Home > SEK Education S... > SEKESC-IRB Regulations

SEKESC-IRB Regulations

Ethical Principles

SEKESC is committed to the ethical principles for the protection of human subjects in research. Information about the ethical codes that serve as the foundation for the conduct of research with human participants may be found here:

  • Nuremberg Code – Modern human subjects protections begin with the Nuremberg Code. The Code (1949) was developed following the Nuremberg Military Tribunal as a standard by which to judge human experimentation conducted by the Nazis. It addresses many of the basic principles governing the ethical conduct of human subjects research, including the voluntary consent of human subjects.
  • Declaration of Helsinki – The World Medical Association adopted the Declaration of Helskinki (1964) as guidance for medical doctors undertaking biomedical research involving human subjects. The Declaration has been continuously revised (most recently in 2008). It addresses important issues including the principle of risk to benefit ratio in research, human studies based on laboratory and animal studies, review of research by independent committees and informed consent.
  • Belmont Report – The U.S. Congress commissioned the Belmont Report (1979) in response to public outrage over the Tuskegee syphilis study conducted by the U.S. Public Health Service. The report addresses three ethical principles of respect for persons, beneficence, and justice.

Professional Ethics Codes

In addition to complying with the federal regulations governing human subjects, researchers should also follow codes of ethics and regulations within their profession and area of research:

Federal Regulations

  • Human Subjects Research Guidance – This guidance provides in-depth information to SEKESC investigators who may be uncertain if their study meets the definitions of human subjects research stated in the federal regulations (45 CFR 46.102).
  • Children’s Online Privacy Protection Act (COPPA) – The COPPA rule gives parents control over what information websites can collect from their children, as well as establishes additional protections and procedures that companies covered by the rule need to follow.
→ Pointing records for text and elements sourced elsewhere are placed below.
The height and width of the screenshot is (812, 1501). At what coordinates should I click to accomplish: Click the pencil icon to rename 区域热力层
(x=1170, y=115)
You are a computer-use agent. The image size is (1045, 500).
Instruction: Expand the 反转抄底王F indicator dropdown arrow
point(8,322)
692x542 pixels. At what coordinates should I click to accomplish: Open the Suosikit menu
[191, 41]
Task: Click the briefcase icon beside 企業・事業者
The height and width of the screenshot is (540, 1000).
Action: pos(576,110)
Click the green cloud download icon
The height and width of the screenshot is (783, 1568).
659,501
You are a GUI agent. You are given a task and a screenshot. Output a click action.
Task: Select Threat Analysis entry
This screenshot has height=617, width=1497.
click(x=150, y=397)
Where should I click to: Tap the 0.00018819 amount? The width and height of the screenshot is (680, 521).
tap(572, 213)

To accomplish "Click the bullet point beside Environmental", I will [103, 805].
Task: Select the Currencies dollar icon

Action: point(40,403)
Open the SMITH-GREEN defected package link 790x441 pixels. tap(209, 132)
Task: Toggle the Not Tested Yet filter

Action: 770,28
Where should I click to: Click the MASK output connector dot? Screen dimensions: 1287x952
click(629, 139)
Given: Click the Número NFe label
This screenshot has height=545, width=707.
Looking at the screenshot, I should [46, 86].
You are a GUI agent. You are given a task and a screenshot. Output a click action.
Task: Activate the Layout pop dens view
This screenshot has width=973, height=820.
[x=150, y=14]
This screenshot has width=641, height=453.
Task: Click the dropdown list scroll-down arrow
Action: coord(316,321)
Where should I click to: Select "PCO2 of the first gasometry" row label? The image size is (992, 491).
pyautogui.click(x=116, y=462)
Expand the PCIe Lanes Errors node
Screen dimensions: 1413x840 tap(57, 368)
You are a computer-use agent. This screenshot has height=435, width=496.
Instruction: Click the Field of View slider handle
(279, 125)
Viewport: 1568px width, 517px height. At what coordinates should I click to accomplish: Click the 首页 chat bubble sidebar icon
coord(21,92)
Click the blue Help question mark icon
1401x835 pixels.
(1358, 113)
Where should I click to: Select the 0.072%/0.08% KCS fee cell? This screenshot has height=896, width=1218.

Though the rule was designed to protect those under 13, it applies to operators of commercial websites and online services aimed at general audiences that collect, use, or disclose personal information from children, or on whose behalf such information is collected or maintained.
  • FERPA – The Family Educational Rights and Privacy Act (FERPA) is a Federal law that protects the privacy of student education records. The law applies to all schools that receive funds under an applicable program of the U.S. Department of Education.
  • Office for Human Research Protections Policy and Guidance – The Office for Human Research Protections (OHRP) provides leadership in the protection of the rights, welfare, and wellbeing of subjects involved in research conducted or supported by HHS. OHRP has published a variety of policy and regulatory guidance materials to assist the research community in conducting ethical research that is in compliance with the HHS regulations.
  • HIPAA – The Health Insurance Portability and Accountability Act (HIPAA) Privacy Rule protects personal health information and gives patients a variety of rights. The HIPAA Privacy Rule establishes the conditions under which protected health information may be used or disclosed by coveted entities for research purposes. For more information in the requirements of HIPAA and the de-identification of data, please click HERE.
  • Food and Drug Administration (FDA) Regulations – The Food and Drug Administration (FDA) is an HHS agency that regulates clinical investigations of products under its jurisdiction, such as drugs, biological products, and medical devices. FDA regulations are published as part of Chapter 21 of the CFR, and FDA’s human subject protection regulations are in parts 50, 56, 312, and 812. For FAQs drafted by FDA please click HERE.
  • Code of Federal Regulations – The U.S. Department of Health and Human Services (HHS) issues and enforces rules pertaining to the protection of human subjects in research. All regulations issued by federal agencies under the statutory authority established by Congress are published in the Code of Federal Regulations (CFR). Regulations pertaining to the protection of human subjects can be found in Title 45 Part 46 (45 CFR 46) and is divided into four subparts: A, B, C, and D.